I avoided playing on FICS for the longest time, then all of a sudden I found myself playing almost nonstop for the past two weeks. I must taper off because it will curve my spine, rot my mind and make me go bald! ( well... I exagerate)
I need to get back to the discipline of my training routine. I won last night's came only by dumb luck as I was playing for cheap shots ( like i did on FICS) I ended up missing having my Queen and Rook skewered. I got lucky because the kid droppped a rook and thus I was up a piece.
The previous week I had a good attack forming against a 1700+ player but I couldn't sustain the intiative. The problem with the Smith Morra ( as well as other Gambits) is once the rush dies out, you have to play with a pawn down.
So its back to the Spartan regimine of GM-RAM, Ct-Art, going over GM games of my openings and of course the Alburt 300 Pocket Chess Training with Olga Zoueva in her sexy black dress on the cover. That's why I bought the book. ;)
-BP
3 comments:
I think it's good to let out your inner scholastic player once in a while -- or way too often. Sometimes a few time scramble blitz games are just what I need to remind me why I love playing chess. In a way it soothes the brain as a distraction from intense study.

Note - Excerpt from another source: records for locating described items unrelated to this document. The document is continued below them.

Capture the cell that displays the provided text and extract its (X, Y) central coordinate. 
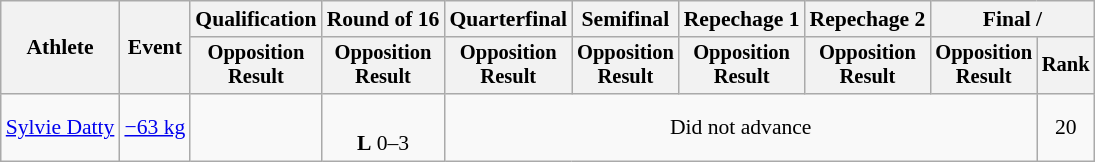
Round of 16 (384, 19)
L 0–3 (384, 128)
Repechage 2 (868, 19)
Did not advance (740, 128)
Qualification (256, 19)
Sylvie Datty (60, 128)
Repechage 1 (742, 19)
Athlete (60, 48)
Final / (1012, 19)
Quarterfinal (508, 19)
Rank (1066, 66)
Event (154, 48)
−63 kg (154, 128)
20 (1066, 128)
Semifinal (626, 19)
Detect which cell encompasses the target text, then output its (X, Y) center coordinate. 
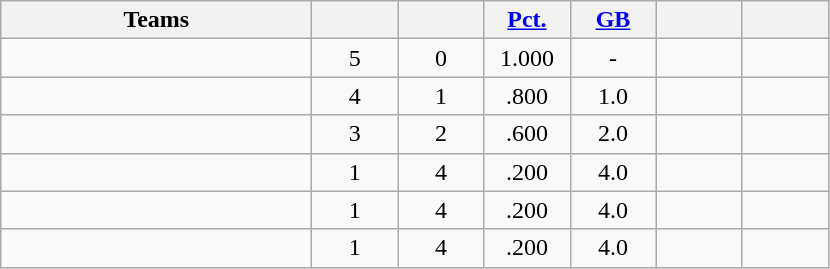
1.0 (613, 96)
Pct. (527, 20)
- (613, 58)
3 (355, 134)
1.000 (527, 58)
5 (355, 58)
2.0 (613, 134)
Teams (156, 20)
GB (613, 20)
.600 (527, 134)
2 (441, 134)
.800 (527, 96)
0 (441, 58)
Return [x, y] of the center of cell containing provided text 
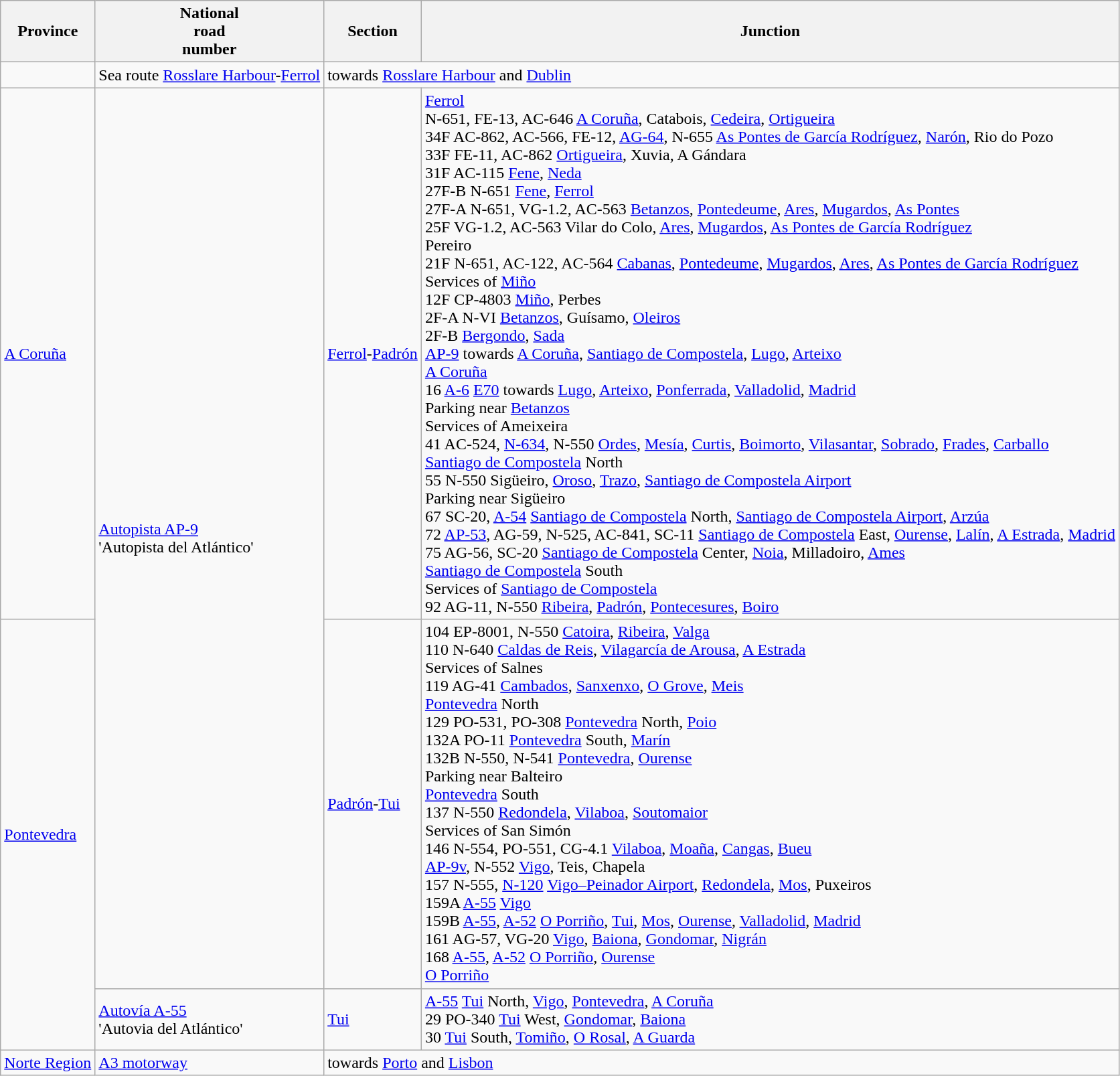
Nationalroadnumber [210, 31]
Norte Region [48, 1062]
Ferrol-Padrón [373, 353]
Padrón-Tui [373, 803]
Autopista AP-9'Autopista del Atlántico' [210, 538]
Junction [770, 31]
A-55 Tui North, Vigo, Pontevedra, A Coruña 29 PO-340 Tui West, Gondomar, Baiona 30 Tui South, Tomiño, O Rosal, A Guarda [770, 1019]
towards Porto and Lisbon [722, 1062]
towards Rosslare Harbour and Dublin [722, 75]
Pontevedra [48, 834]
Sea route Rosslare Harbour-Ferrol [210, 75]
A3 motorway [210, 1062]
Autovía A-55'Autovia del Atlántico' [210, 1019]
Province [48, 31]
A Coruña [48, 353]
Tui [373, 1019]
Section [373, 31]
Detect which cell encompasses the target text, then output its [X, Y] center coordinate. 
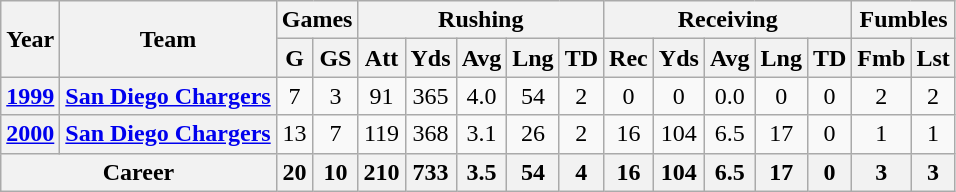
2000 [30, 134]
Fumbles [904, 20]
Receiving [728, 20]
210 [382, 172]
3.5 [482, 172]
13 [294, 134]
Rec [629, 58]
Career [138, 172]
10 [336, 172]
Games [317, 20]
Team [168, 39]
Att [382, 58]
G [294, 58]
Rushing [481, 20]
Fmb [882, 58]
26 [533, 134]
91 [382, 96]
GS [336, 58]
733 [430, 172]
Lst [933, 58]
4 [581, 172]
368 [430, 134]
0.0 [730, 96]
3.1 [482, 134]
4.0 [482, 96]
20 [294, 172]
119 [382, 134]
365 [430, 96]
Year [30, 39]
1999 [30, 96]
Determine the (x, y) coordinate at the center of the cell enclosing the given text.  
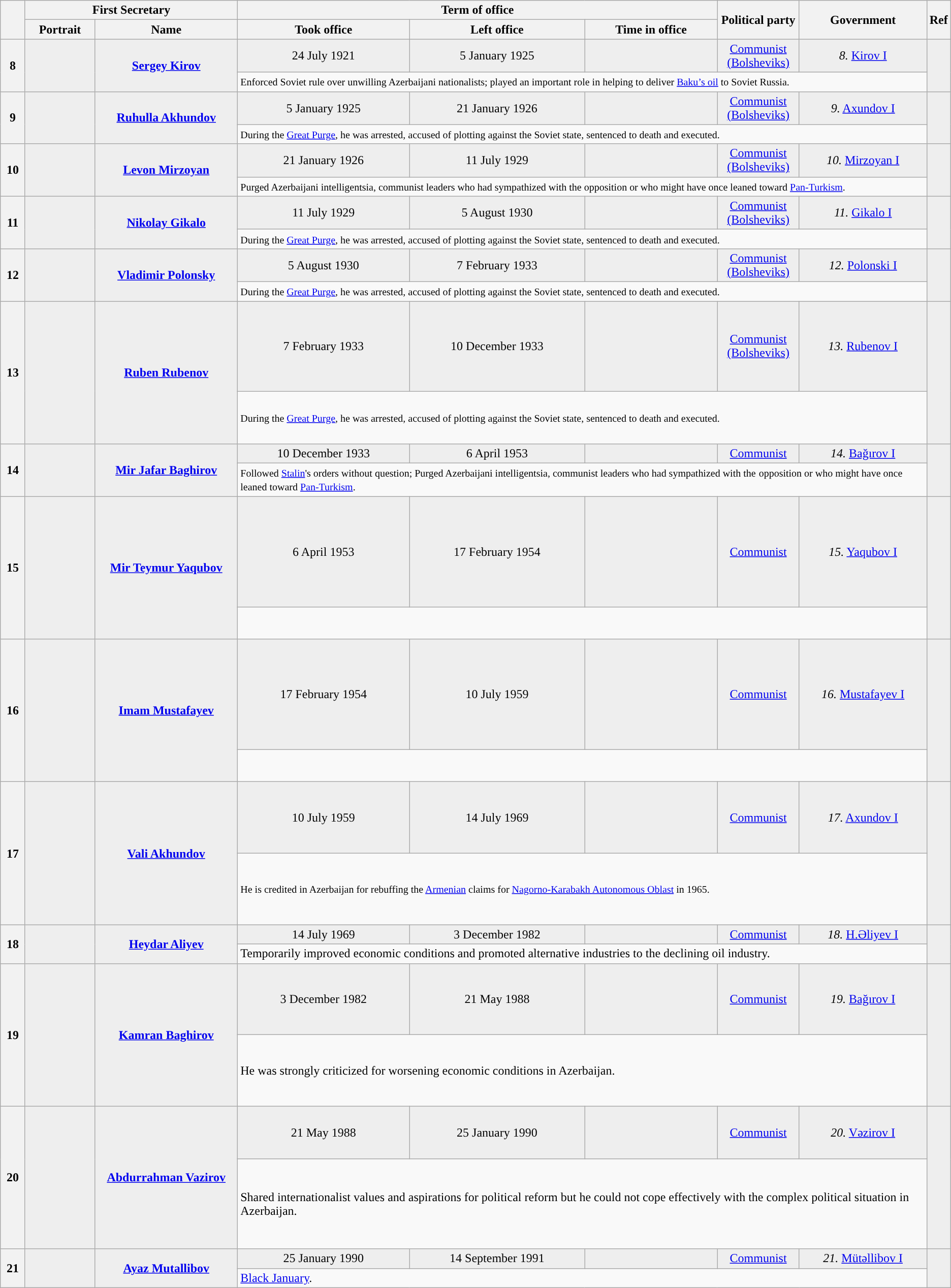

you are not alone...i binge on internet chess and have to hide it. sometimes, my wife will be telling me not to play internet chess, and i lie to her and say i'm looking at porn, but she knows me too well and doesn't beleive me...we all have our demons...
on a serious note: i cannot play chess daily, weekly, or even monthly. i tend to ONLY train for MONTHS then (of course, in a very serious way, but with diminished stress in a way), when i thirst for battle, i play every single
day for one to two months (and get a great mind workout, but in the end exhausting, and notice my brain chemistry modified.
im not kidding, chess affects our brain chemistry--as in the Braveman Accessment, of the four major neurotransmitters found in synaptic vesicles: dopamine, acetylcholine, GABA, and serotoin.
sometimes, as you suggest, we cannot stop and play twenty or thirty games in a night. i come in to work the next day and describe "IT" to my of course non-chess pals, and they dont get it.
i like intermitent chess, as real chess is just too intense for daily fare, for me at least--one mans opinion.